**PROBLEM REQUIREMENTS**. What lines in the entries below contain the word "Given"? Copy all of them.

Records from a dataset:
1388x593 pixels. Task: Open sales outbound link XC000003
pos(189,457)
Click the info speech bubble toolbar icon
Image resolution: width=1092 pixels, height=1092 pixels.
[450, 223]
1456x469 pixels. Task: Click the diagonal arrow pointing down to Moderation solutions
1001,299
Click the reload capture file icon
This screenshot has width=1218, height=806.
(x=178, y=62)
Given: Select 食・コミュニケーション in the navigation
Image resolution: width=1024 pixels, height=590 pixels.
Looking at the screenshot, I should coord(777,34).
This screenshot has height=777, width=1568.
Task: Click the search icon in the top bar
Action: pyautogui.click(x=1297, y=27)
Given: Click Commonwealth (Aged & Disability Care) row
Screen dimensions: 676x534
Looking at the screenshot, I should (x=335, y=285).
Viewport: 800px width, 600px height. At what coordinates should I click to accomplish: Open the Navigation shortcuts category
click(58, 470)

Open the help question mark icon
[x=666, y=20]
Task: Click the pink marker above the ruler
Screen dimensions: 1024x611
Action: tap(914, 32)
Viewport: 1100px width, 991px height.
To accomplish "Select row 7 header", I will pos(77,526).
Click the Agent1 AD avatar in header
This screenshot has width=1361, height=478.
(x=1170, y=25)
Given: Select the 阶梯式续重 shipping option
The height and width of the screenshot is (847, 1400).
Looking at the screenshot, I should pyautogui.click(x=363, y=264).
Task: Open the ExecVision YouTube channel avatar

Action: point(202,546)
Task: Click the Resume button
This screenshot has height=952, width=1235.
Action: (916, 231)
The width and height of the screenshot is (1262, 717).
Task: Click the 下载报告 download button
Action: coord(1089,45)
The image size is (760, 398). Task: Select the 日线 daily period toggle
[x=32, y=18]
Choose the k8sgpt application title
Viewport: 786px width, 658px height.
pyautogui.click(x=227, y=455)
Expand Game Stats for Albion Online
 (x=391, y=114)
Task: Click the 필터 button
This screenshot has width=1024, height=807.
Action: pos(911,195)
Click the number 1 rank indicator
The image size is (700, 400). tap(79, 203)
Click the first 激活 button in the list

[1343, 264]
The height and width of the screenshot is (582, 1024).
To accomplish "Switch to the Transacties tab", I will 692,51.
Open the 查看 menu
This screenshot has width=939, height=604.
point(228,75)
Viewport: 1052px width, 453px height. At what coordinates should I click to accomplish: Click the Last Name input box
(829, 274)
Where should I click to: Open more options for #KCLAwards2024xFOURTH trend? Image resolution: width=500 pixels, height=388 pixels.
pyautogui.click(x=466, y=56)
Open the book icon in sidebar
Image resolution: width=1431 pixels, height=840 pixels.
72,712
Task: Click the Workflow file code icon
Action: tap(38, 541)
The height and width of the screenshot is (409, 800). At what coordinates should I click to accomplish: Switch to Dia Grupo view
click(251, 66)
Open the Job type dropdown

**WRITTEN ANSWER**.
Given: Select 食・コミュニケーション in the navigation
Given: Click Commonwealth (Aged & Disability Care) row
Given: Select the 阶梯式续重 shipping option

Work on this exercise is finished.